As much as I liked being away, I was eager to check in on my plot in the Minton Stable Garden upon my return, especially now that summer has decided to grace us with its presence. I had been concerned that the tomatoes that I had nurtured from seed (for a change) would fall victim to this year's scourge, late blight. Last week, Kathy, another Boston-based blogger, published a photo of how her tomatoes were affected, and since then has reported that her potatoes are also showing signs of damage. Fortunately, I haven't seen any brown spots or rotted stems on my plants in my MSG plot, though there are a few brown spots on a few leaves of one of my plants growing in containers on my front porch. My most advanced is this Cherokee Purple shown here, which has started to flower but can probably use some pruning.My pride and joy of the week is this broccoli which is forming a head, currently four inches in diameter. Actually, all five plants are at a similar stage but this head is the largest. The tomato stems you see in this photo are courtesy of my next door plot neighbor (Not Asa, but the other abutter, whom I still haven't met). Like last year, we are once again on top of each other in some places, though another gardener and I were speculating that her tomato plant shading out my broccoli may be beneficial in this summer heat. I am not used to having such success with broccoli so I'm a little unsure of when to harvest. I'll probably not be eating at home the next two nights, so no later than this weekend, I think.In other vegetable news, my pole beans have started making their ascent, and I have harvested another half pint of peas, though they are pretty much done producing. To no surprise, my remaining two heads of Romaine lettuce have bolted. The sweet basil I planted from seed a month ago in some boxes along a wall behind my house are failing to germinate, so today I planted a row of seeds in my MSG plot where some my lettuce had grown. Better late than never, I suppose. Despite a freezer at home still clogged with pesto from last year's harvest, a year without basil is unthinkable. I may also buy a flat or two to transplant in some containers at home.

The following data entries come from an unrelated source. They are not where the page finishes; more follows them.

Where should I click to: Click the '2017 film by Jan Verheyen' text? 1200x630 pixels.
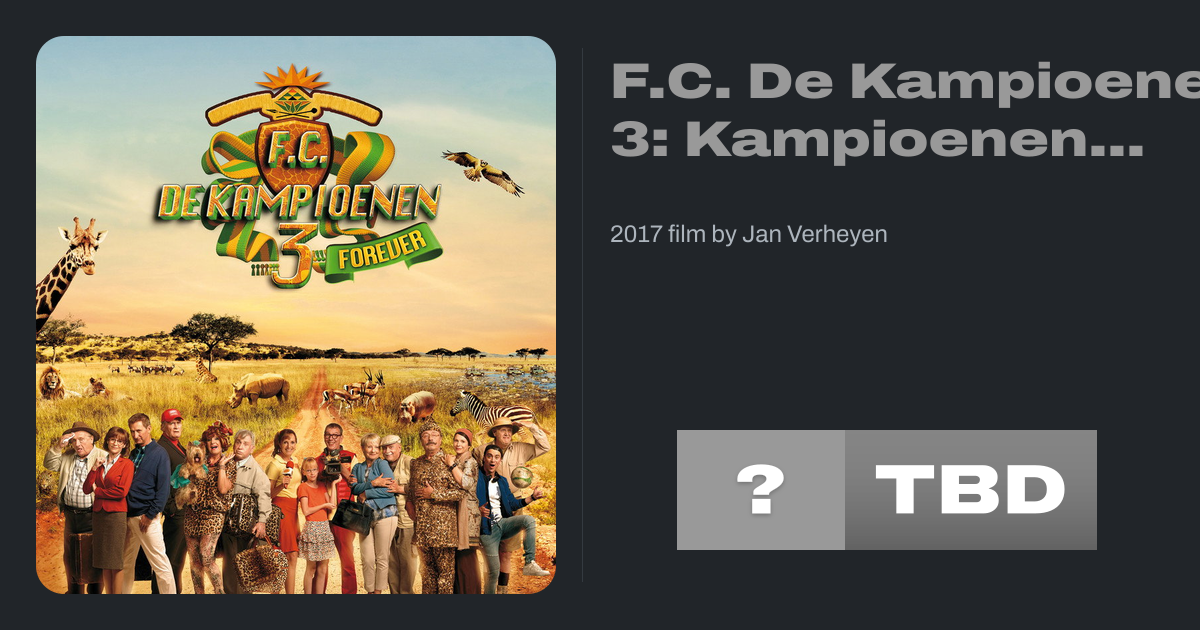(749, 235)
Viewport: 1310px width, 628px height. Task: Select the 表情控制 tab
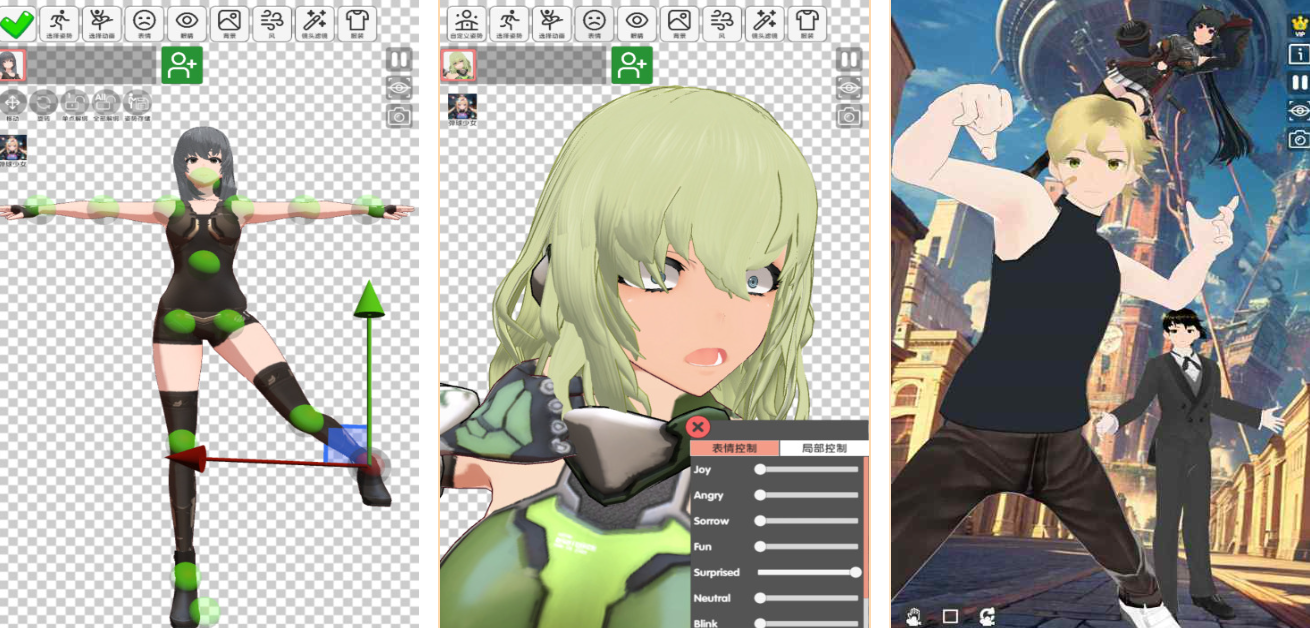click(x=734, y=448)
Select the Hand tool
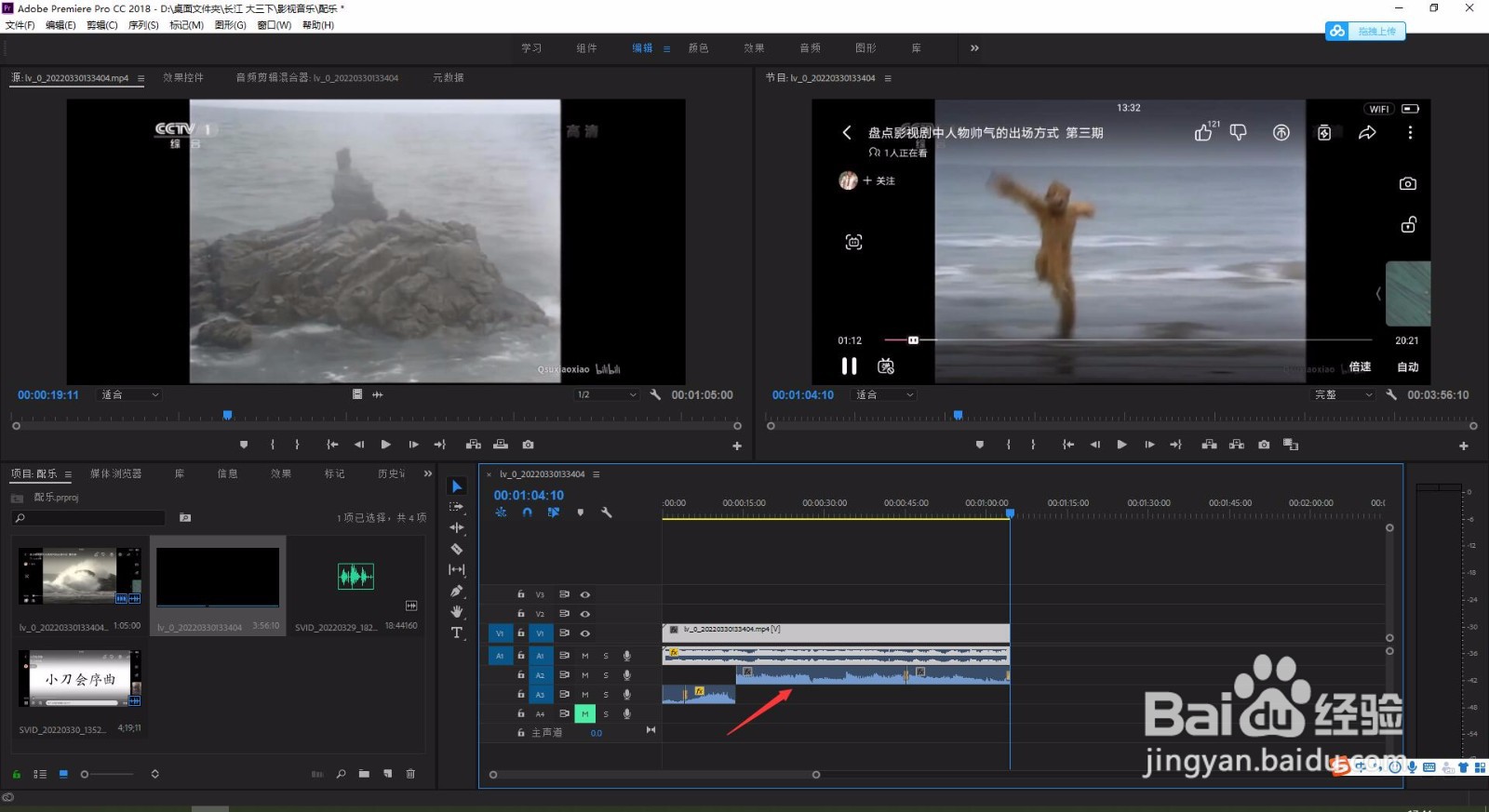 click(456, 611)
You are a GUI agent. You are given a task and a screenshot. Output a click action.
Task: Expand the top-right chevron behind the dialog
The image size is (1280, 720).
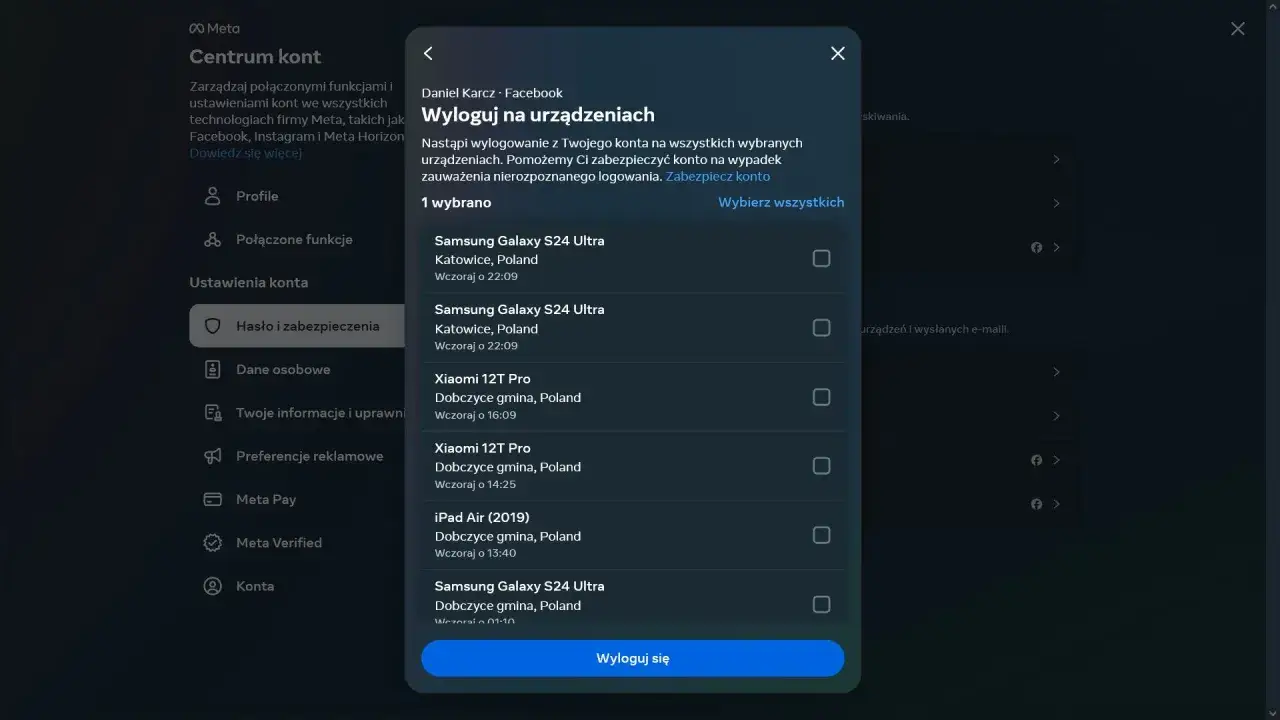coord(1057,159)
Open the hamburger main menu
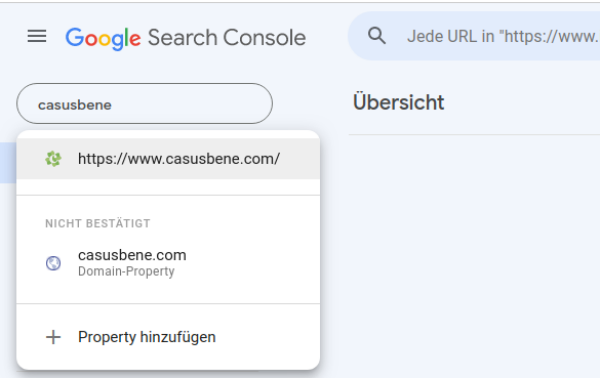Image resolution: width=600 pixels, height=378 pixels. [x=37, y=36]
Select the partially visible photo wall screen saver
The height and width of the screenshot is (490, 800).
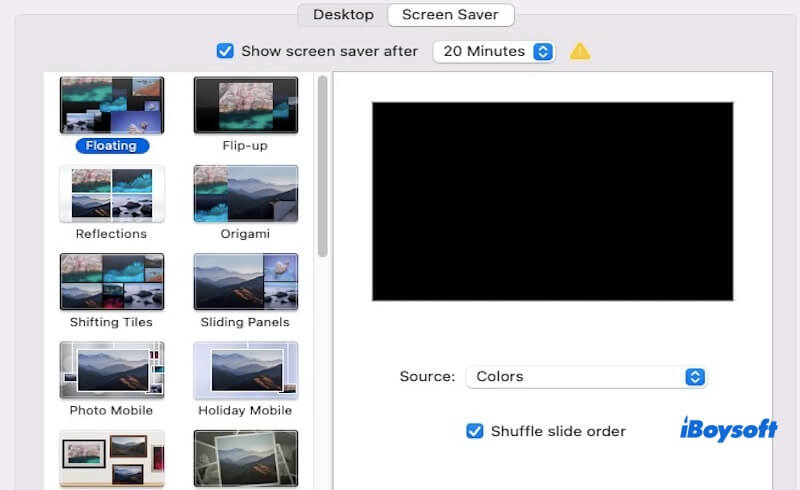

My yield has died down a bit since the strawberry-and-lettuce rush, but I still have a little to report since my last tally two weeks ago. Half of my snap peas developed into snow peas, which were selling for $2.99 a pound at the Harvest Coop this week, less than the $4.59 that the snap peas fetched before my Canada trip. So even though my methods for reporting are not so scientific, I'll try to make some adjustments to preserve some amount of accuracy and integrity.

Previous benefits total: $87.07
3/4 lb. snap peas at $4.59/lb.: $3.44
3/4 lb. snow peas at $2.99/lb.: $2.24

New benefits total: $92.75

Total costs so far: $167.07

Current balance: -$74.32

We'll see what the future brings as far as harvested broccoli, pole beans, and tomatoes. The other gardeners I've run into this week are bracing themselves for blossom end rot and more blight. Why do we put all of this effort into our tomatoes (especially heirloom) when the risks of problems are so high? Anyone who has compared a store-bought tomato to one grown at home or even locally knows the answer.


Daphne said...

I checked the pea prices at the farmers market this week. $6 a pound for the IPM variety. The only snow peas were being sold by the pint so I couldn't tell how much they were per pound. The raspberries are only being sold by the pint too ($4/half pint). It makes it hard to calculate.

I hope our tomatoes make it. At least I know I grew my from seed so I didn't start with it in the tomatoes.

Dan said...

Your broccoli & tomatoes are looking very happy. Your broccoli should be harvested before the heads feel soft and before any tiny yellow buds start showing.

Sally said...

Daphne, maybe next time you see a pint in the store or farmers market you could put it on a scale? Then if you had an empty container at home you could weigh that and subtract the weight of the container. Then you'd have a good idea of how much the fruit in the pint container weighs and then you could divide the price of the container by the weight. For example, if .8 lb. of a fruit cost $3.99, then one pound would cost $4.99 (3.99 divided by .8).

Thanks for the encouragement, Dan. As you can read in my most recent post, I was a little late...

Daphne said...

I'll have to weigh the next batch of raspberries. I'll measure out a half pint and figure it out. Sadly I don't have their containers,but I can measure out a heaping cup.